(Saved entries)
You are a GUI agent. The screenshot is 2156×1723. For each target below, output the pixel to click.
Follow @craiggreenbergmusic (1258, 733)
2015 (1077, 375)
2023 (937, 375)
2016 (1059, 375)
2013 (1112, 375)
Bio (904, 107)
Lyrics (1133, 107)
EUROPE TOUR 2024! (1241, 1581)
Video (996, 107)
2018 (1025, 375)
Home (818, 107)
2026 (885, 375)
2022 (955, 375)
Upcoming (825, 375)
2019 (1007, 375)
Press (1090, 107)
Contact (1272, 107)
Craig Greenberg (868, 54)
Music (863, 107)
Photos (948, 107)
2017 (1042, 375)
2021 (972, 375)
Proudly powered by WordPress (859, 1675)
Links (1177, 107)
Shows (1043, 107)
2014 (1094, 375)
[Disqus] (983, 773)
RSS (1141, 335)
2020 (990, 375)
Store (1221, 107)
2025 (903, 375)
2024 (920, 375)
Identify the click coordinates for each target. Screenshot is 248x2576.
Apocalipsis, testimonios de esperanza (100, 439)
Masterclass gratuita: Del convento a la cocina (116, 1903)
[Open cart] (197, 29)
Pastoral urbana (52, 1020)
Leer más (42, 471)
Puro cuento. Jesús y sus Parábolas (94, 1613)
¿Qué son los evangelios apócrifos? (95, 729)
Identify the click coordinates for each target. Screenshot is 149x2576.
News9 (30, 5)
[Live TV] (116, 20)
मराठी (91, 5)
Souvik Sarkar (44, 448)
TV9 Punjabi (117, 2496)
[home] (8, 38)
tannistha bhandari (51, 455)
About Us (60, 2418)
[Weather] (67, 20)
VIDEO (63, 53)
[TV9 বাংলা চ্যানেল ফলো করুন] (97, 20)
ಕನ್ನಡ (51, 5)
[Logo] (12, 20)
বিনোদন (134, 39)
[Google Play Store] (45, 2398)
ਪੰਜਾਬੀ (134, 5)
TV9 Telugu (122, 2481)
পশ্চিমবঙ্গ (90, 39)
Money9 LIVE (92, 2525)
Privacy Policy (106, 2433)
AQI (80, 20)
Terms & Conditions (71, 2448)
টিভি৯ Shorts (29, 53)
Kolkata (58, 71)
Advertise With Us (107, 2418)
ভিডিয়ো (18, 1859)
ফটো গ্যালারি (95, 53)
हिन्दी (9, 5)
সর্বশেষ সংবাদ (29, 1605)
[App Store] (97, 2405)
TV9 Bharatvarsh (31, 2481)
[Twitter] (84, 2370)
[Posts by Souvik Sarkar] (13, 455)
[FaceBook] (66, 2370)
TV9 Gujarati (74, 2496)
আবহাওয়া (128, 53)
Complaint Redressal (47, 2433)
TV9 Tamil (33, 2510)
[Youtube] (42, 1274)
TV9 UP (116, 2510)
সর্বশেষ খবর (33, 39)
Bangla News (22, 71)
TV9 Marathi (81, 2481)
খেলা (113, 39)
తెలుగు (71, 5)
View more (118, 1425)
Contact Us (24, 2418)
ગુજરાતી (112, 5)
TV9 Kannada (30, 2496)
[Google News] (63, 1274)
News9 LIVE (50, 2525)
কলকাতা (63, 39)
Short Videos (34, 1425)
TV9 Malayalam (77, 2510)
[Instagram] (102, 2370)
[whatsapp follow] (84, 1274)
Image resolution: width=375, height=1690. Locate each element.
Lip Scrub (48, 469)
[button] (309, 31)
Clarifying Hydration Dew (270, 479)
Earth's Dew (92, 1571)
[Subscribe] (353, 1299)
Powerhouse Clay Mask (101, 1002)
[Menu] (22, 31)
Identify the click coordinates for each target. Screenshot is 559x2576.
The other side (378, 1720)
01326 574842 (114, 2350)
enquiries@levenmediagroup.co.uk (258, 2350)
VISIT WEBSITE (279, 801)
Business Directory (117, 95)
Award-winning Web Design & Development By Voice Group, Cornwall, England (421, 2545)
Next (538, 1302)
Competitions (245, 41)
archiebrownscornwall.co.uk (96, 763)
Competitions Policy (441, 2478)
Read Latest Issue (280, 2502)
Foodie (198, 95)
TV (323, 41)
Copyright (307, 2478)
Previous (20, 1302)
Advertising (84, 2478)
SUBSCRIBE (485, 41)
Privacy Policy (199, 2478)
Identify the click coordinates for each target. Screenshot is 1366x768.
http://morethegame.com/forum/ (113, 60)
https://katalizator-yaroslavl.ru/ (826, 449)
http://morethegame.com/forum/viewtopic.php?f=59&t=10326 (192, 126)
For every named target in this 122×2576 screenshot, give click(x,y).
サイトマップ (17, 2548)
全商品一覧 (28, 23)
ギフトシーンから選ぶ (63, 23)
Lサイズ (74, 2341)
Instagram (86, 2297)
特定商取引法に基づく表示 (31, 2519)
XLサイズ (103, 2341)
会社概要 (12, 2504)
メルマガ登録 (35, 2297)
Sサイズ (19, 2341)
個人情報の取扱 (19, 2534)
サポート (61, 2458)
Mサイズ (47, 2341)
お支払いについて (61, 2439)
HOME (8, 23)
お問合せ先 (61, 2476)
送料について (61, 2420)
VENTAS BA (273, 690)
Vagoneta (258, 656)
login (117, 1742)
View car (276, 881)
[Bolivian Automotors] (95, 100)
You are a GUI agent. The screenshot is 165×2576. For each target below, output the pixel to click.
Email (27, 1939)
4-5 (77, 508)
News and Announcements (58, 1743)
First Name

- _THE PROBLEM_: Out of the data above, give again only the lines starting at the one holding "Photos (948, 107)" and ending at the one holding "Leer más (42, 471)", unchanged.

- _FINAL ANSWER_:
Photos (948, 107)
2017 (1042, 375)
2021 (972, 375)
Proudly powered by WordPress (859, 1675)
Links (1177, 107)
Shows (1043, 107)
2014 (1094, 375)
[Disqus] (983, 773)
RSS (1141, 335)
2020 (990, 375)
Store (1221, 107)
2025 (903, 375)
2024 (920, 375)
Identify the click coordinates for each target. Screenshot is 248x2576.
Apocalipsis, testimonios de esperanza (100, 439)
Masterclass gratuita: Del convento a la cocina (116, 1903)
[Open cart] (197, 29)
Pastoral urbana (52, 1020)
Leer más (42, 471)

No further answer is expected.